Wedding Etiquette Forum

Estranged FMIL and conflicts with FSIL, invites? Sorry, long.

Hi, everyone!  Let me start by saying, I am a refugee from WW.  lol.

I have a complicated situation with FH's family.  

My fiance and his mother have been estranged for more than 10 years.  She has severe mental illness and substance abuse problems; and they have not spoken, until recently.  FH recently added her as a friend on FB.  He has very strong feelings about not inviting her to the wedding, after we have discussed it a few times.  I have never met the woman, and I friended her too, but she has restricted access to my account.  She can't see any of my posts unless they are tagged.  My caution to him on reconnecting with his mom is, she now knows we're engaged.  And she may very well ask him if she is invited to the wedding.  We don't post any details about the wedding on social media, of course.  I know it is his choice how much distance he needs from his mother; but I can't help but wonder if he is going to have a change of heart; and how this will play out.

Mental illness and substance abuse has lead his sister down a similar path.  We have custody of our niece because his sister has been in and out of rehab and an abusive relationship with her boyfriend.  She has put us through a tremendous amount of grief. We love her 8 yr old daughter as our own and have had custody for a year.
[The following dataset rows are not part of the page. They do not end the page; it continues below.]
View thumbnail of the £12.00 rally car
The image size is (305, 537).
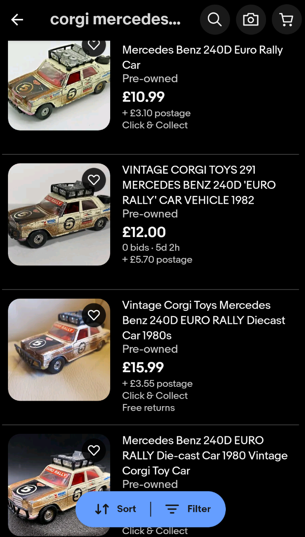(59, 214)
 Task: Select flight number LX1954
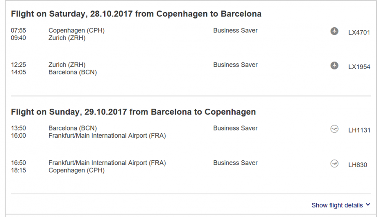(x=359, y=67)
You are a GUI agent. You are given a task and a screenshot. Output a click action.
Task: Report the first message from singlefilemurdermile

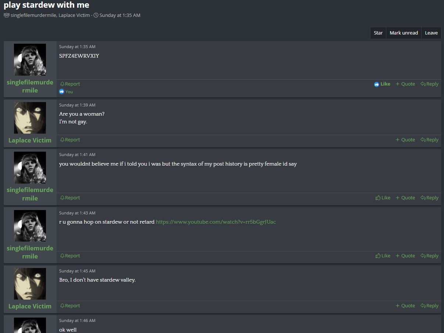(70, 84)
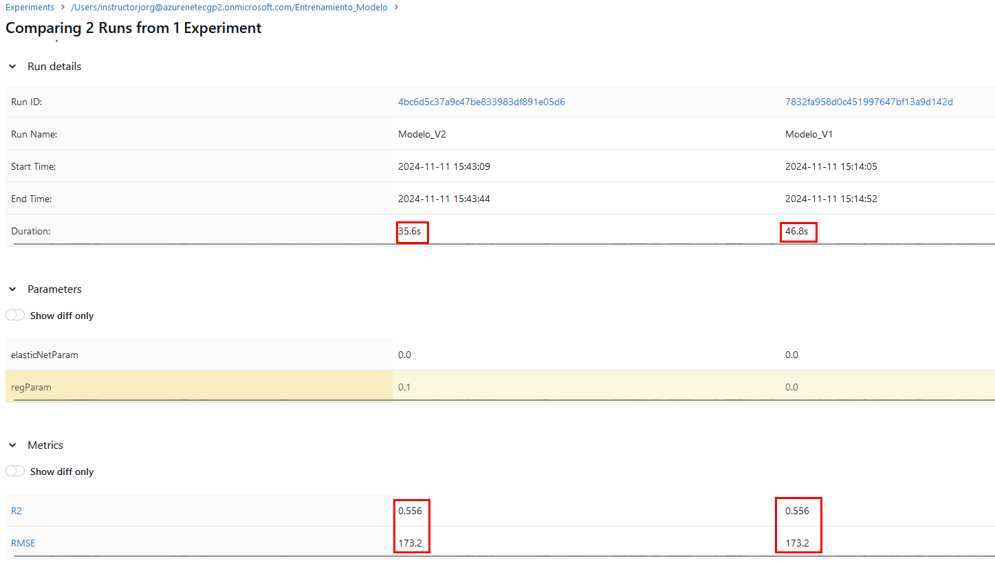Open the RMSE metric link
The height and width of the screenshot is (563, 995).
[x=23, y=543]
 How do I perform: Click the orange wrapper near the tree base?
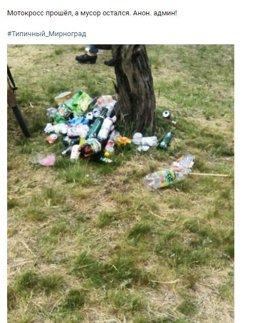(123, 141)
She is going to be the flower girl in our wedding.  However, Our relationship with FH's sister is so strained--she hardly shows up for visitation and he is certain she won't show up for the wedding if we do invite her.  
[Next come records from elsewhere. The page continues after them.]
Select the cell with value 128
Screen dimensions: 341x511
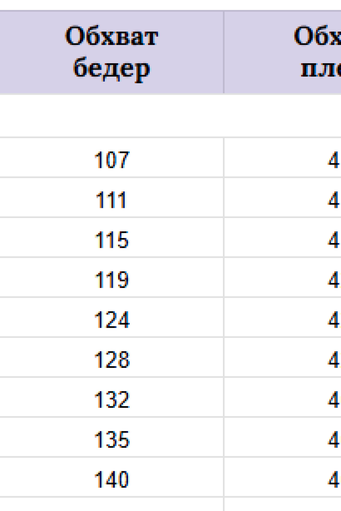111,357
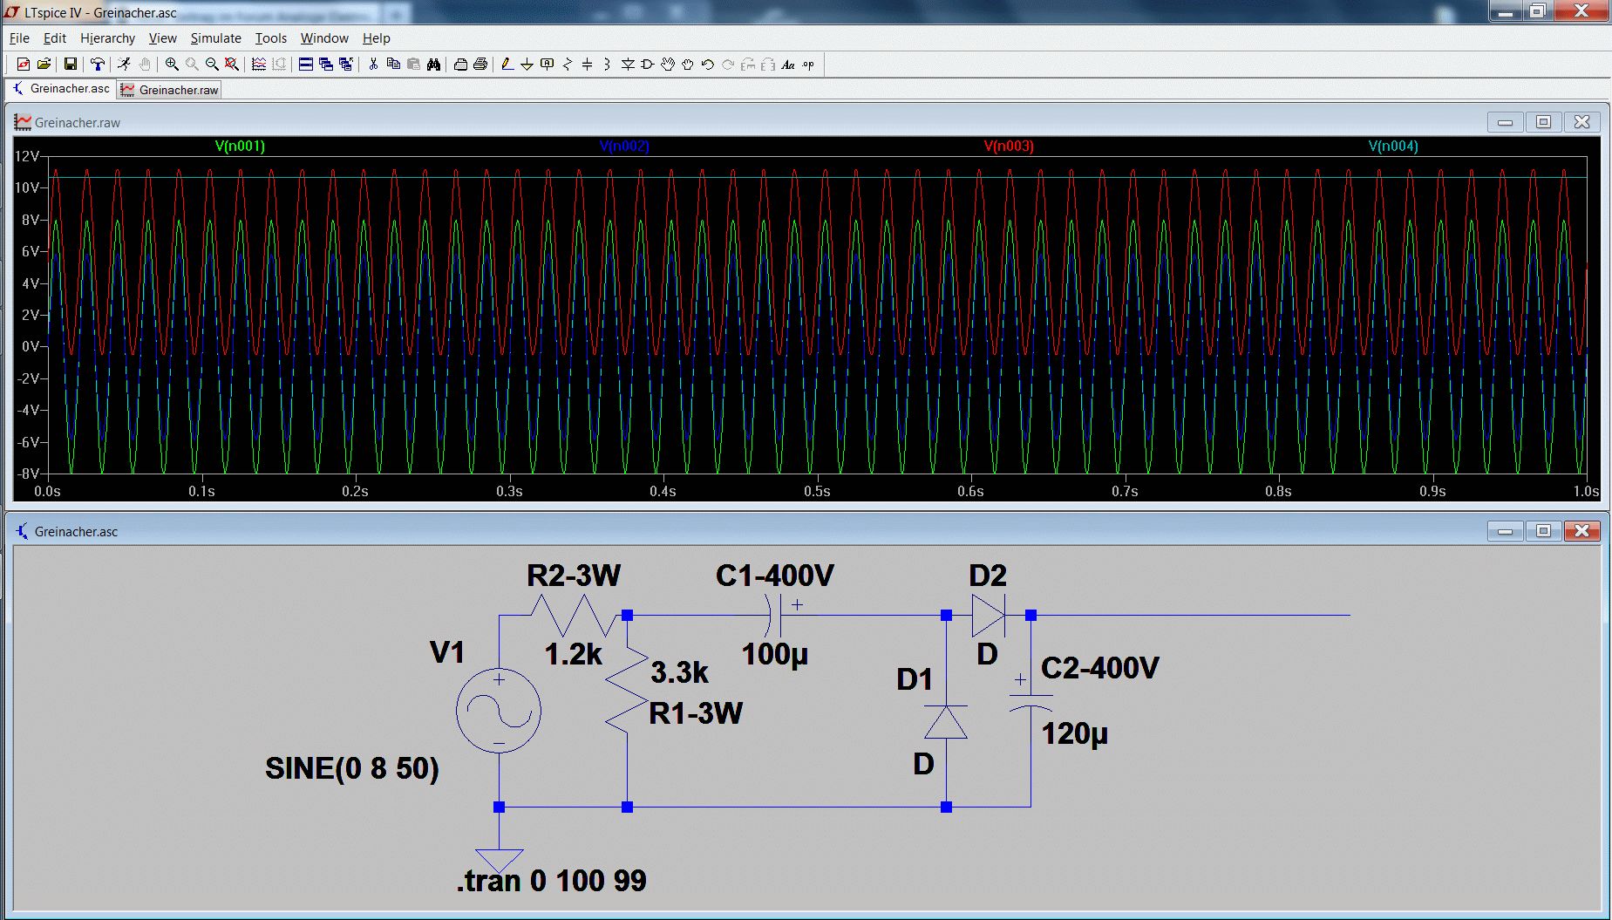The image size is (1612, 920).
Task: Open the Hierarchy menu
Action: pyautogui.click(x=107, y=38)
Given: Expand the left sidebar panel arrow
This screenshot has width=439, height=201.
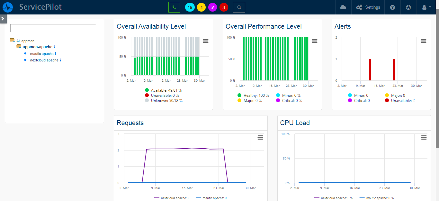Looking at the screenshot, I should point(3,19).
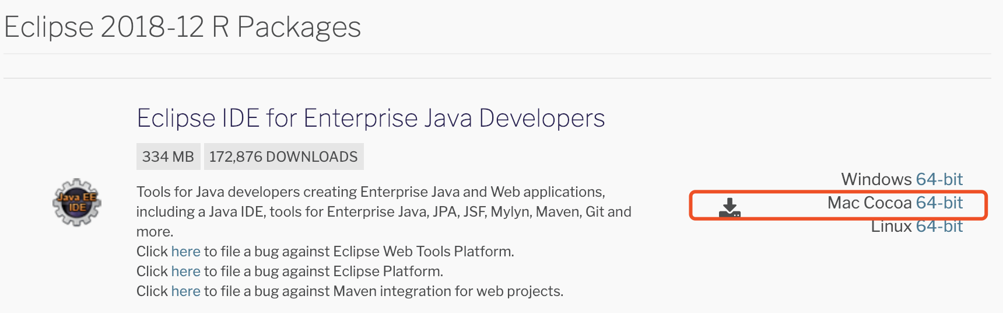Image resolution: width=1003 pixels, height=313 pixels.
Task: Open Eclipse IDE for Enterprise Java Developers title
Action: pos(370,119)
I have a ton of resentment for FSIL because of how her daughter has been neglected by her.  That and FSIL said some really horrible things about me. The only time she ever contacts her brother is to ask for money; never asks how her child is. I really don't want to invite her, either.  But as it's her daughter who is FG, it seems like really bad etiquette to exclude her too.

Anyone with experience with estranged or toxic family (or in-law) members who can share their wisdom with me?

Re: Estranged FMIL and conflicts with FSIL, invites? Sorry, long.

  • I agree that you aren't required to invited FSIL to the wedding just because her bio daughter is in the wedding party. Your Fi really needs to decide if he wants a relationship with his sister beyond the legal obligation of allowing visitation. Does he want her at the wedding? Does his daughter want her there.

    Ditto with the mom. Your Fi does not have to invite her to the wedding. If and when she chooses recovery, she will have to accept responsibility for the damaged relationships. That will be a good time to consider including her in your lives. 

    In the meantime, it's okay to keep track of her on FB, keeping a safe distance between your own little family of three and his mother. You are smart to restrict access to info on your FB page.

                       
  • First off, props to you both for caring for your FI's niece! I think you should ask her how she feels about her mother attending the wedding. At 8 years old, she can at least voice her feelings, and you can go from there. 

    I think you both need to talk about how you feel about having a relationship with his mom. If you do decide to step things back, he should be the one to have that conversation (blood talks to blood). You did open the door a little by adding her on social media. I know it's easy to feel like that's not realllly letting someone in since it's so prevalent these days, but it is often the start of a relationship. 

    Does your FI worry he may regret not having these family members there? Like, sometimes if someone even sees a glimmer of possibility the relationship may be mended, they worry they'll look back and feel guilty about not inviting them to a wedding. I would encourage him to be honest with you about his feelings, and follow his lead.